To their shame, western governments aren’t really making as much of a fuss as they could, or should, nor will they as long as they are so eager to buy Saudi oil, and equally eager to sell them arms. Not only that, but the newly-elected Conservative Party government in Britain has promised to repeal the Human Rights Act that protects every citizen in the UK from the same medieval barbarism that leaves every person in Islamic countries in fear of the ominous rap on the door in the middle of the night. Or just the wrath of an ignorant lynch mob at any time of the day.

There is little I can do as an individual to help this man whose “crime” is nothing more than speaking reasonably. All I can do is add my own voice to the many others who are speaking out and hope that eventually it might make a difference. Add your voice too, if you cherish – and want to keep – the freedom to think for yourself.

In the UK and other western countries, everyone has freedom of conscience, and that includes the freedom to follow any religion without hindrance, as well as the freedom to follow no religion at all. That’s the way it should be, but it doesn’t happen in any country where politics and theocracy are so intertwined that they become, in fact, the same thing.

Religion, as the late Christopher Hitchens pointed out, poisons everything.

Creationism Is Not Science

IMG_20150110_175325My last post was a very brief answer to an article in the Shields Gazette on Thursday, 26th March 2015, in which Mike Hallowell complained that I have criticised his anti-scientific beliefs. I said I would give a fuller answer to his article on the Bad Thinking blog because his original article has not been published on the Gazette’s website. I obviously don’t have a right to reply there, but at least I can reply here.

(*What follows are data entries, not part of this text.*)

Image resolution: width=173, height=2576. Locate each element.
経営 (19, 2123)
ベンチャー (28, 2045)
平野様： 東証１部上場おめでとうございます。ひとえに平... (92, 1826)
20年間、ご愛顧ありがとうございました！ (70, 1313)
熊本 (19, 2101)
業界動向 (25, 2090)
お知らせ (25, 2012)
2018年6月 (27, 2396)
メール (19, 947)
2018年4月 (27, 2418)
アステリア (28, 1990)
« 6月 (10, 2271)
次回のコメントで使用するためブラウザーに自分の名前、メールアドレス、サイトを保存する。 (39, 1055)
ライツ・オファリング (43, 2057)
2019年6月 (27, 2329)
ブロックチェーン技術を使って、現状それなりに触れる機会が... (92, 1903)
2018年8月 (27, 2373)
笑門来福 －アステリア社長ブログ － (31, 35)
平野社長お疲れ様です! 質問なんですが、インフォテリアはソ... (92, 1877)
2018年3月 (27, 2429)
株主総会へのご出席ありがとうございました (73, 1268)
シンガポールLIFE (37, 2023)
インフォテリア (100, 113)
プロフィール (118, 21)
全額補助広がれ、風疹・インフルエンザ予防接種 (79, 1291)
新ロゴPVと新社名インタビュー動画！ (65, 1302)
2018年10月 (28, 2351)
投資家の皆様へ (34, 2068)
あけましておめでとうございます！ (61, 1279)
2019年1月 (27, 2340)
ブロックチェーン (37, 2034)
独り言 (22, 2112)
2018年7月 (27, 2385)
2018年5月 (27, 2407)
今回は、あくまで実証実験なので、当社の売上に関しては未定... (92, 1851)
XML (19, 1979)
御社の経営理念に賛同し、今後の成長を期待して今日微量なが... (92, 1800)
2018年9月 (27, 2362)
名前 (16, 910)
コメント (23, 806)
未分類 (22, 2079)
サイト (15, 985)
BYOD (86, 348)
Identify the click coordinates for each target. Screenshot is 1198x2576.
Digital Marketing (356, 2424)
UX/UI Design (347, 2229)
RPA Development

Mike reckons he doesn’t have a problem with science itself, it’s the “culture that often surrounds it” that bothers him.

Mike says:

I don’t mind scientists telling me what they’ve discovered, but what I don’t take kindly to is being told what I should believe.

Give me the facts, but don’t get heavy-handed with me and tell me how I should interpret them.

In all probability I’ll bow to the expertise of scientists, but I reserve the right not to on occasion. And that’s what some individuals don’t like.

All creationists are happy to accept what science has to say, but only up to a certain point: if science comes up with something that happens to contradict a religious believer’s faith, then that is where their acceptance of scientific discovery stops.

Mike is under no obligation to believe what science has to say about anything, but what “some individuals don’t like” is the campaigning by many creationists to have religion taught in science classes. Religion and science are totally separate issues that are simply not compatible with each other.

Similarly, the so-called “debate” between evolutionists and creationists is a non-issue, except for the creationists. If they want to believe that a god or gods created the universe and the life within it, no one is stopping them from following their religious beliefs. Science would quite happily ignore religion if only religion would keep itself to itself. Unfortunately, religions do not produce new knowledge; what the religious believe is already written down and it would be considered blasphemous to question holy scriptures, so nothing in religion is going to be tested, questioned or changed in the light of new scientific research. Creationism is simply not scientific, and “creation science” is just an oxymoron.

I find it ironic, however, that the religious – like Mike in his article – refer to what they call “scientific dogma.” At the same time, they also claim – like Mike does in his article – that science changes, even to the point of discarding ideas that were eventually found to be wrong. He says science is dogmatic, in an article where he also says it is always changing. He appears to see no contradiction there.

But what about those scientists he mentions who had religious beliefs? After moaning that I have said in the past that if creationists could be reasoned with, there would be no creationists, he says;

I don’t know about you, but I find that sort of attitude appallingly arrogant, for it forces us to presume that great minds like Galileo, Kepler, Pascal, Newton, Herschel, Joule, Pasteur and Kelvin were so beyond the pail (sic) of rational thinking that they could not be reasoned with.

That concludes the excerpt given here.